WORK TASK -
Pull every line from the records that has the word "agent" in it.

DATASET EXCERPTS -
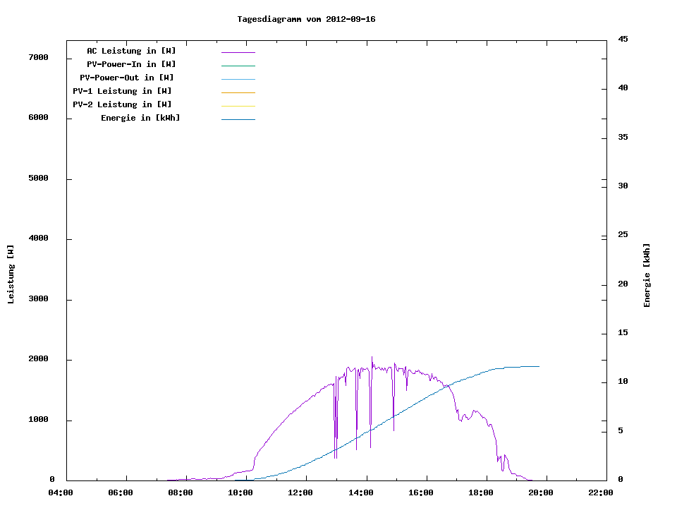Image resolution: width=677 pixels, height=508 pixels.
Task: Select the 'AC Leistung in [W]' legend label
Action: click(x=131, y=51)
==
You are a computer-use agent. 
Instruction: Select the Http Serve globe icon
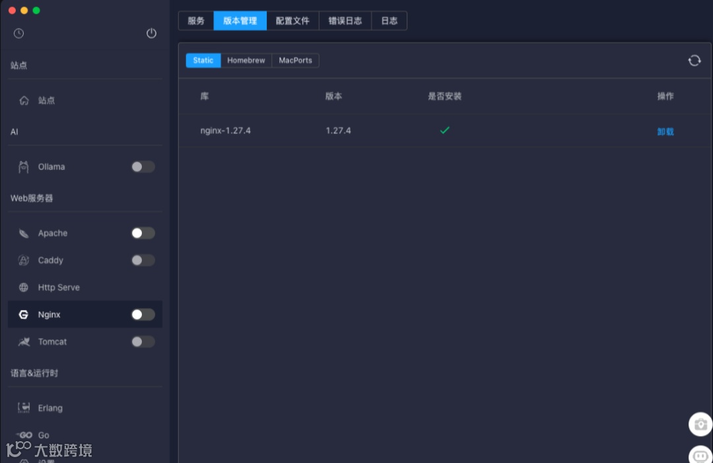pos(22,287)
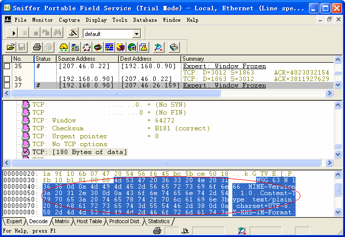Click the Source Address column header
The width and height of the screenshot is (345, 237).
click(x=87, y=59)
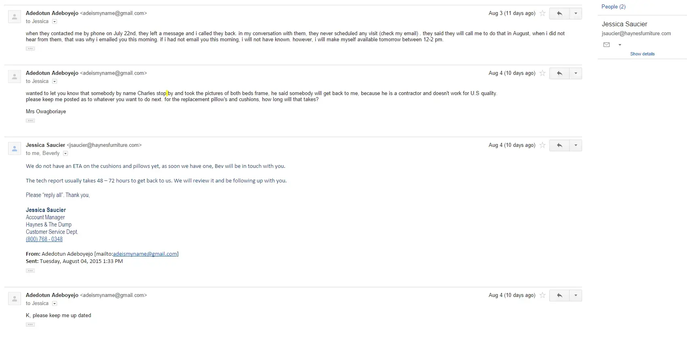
--
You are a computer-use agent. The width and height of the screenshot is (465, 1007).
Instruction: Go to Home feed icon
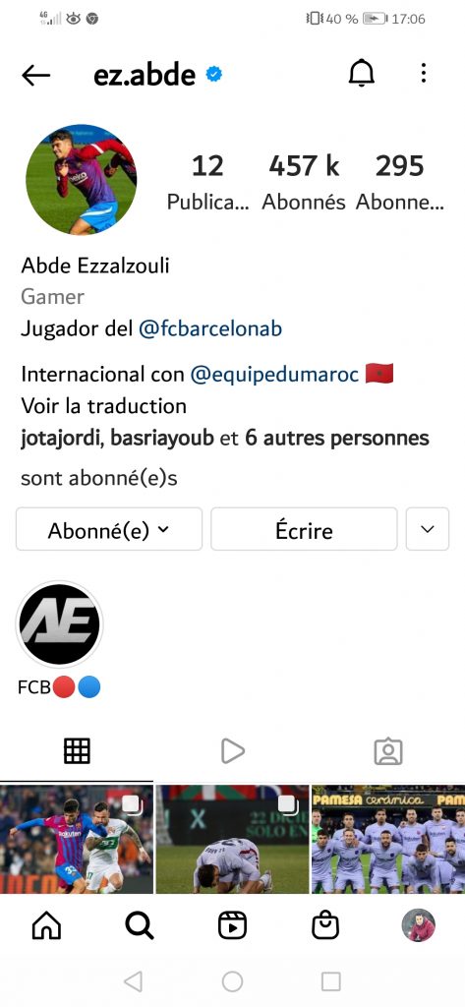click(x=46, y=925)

WRITTEN SOLUTION -
You are a computer-use agent. 
You are a computer-use agent. The width and height of the screenshot is (465, 1007).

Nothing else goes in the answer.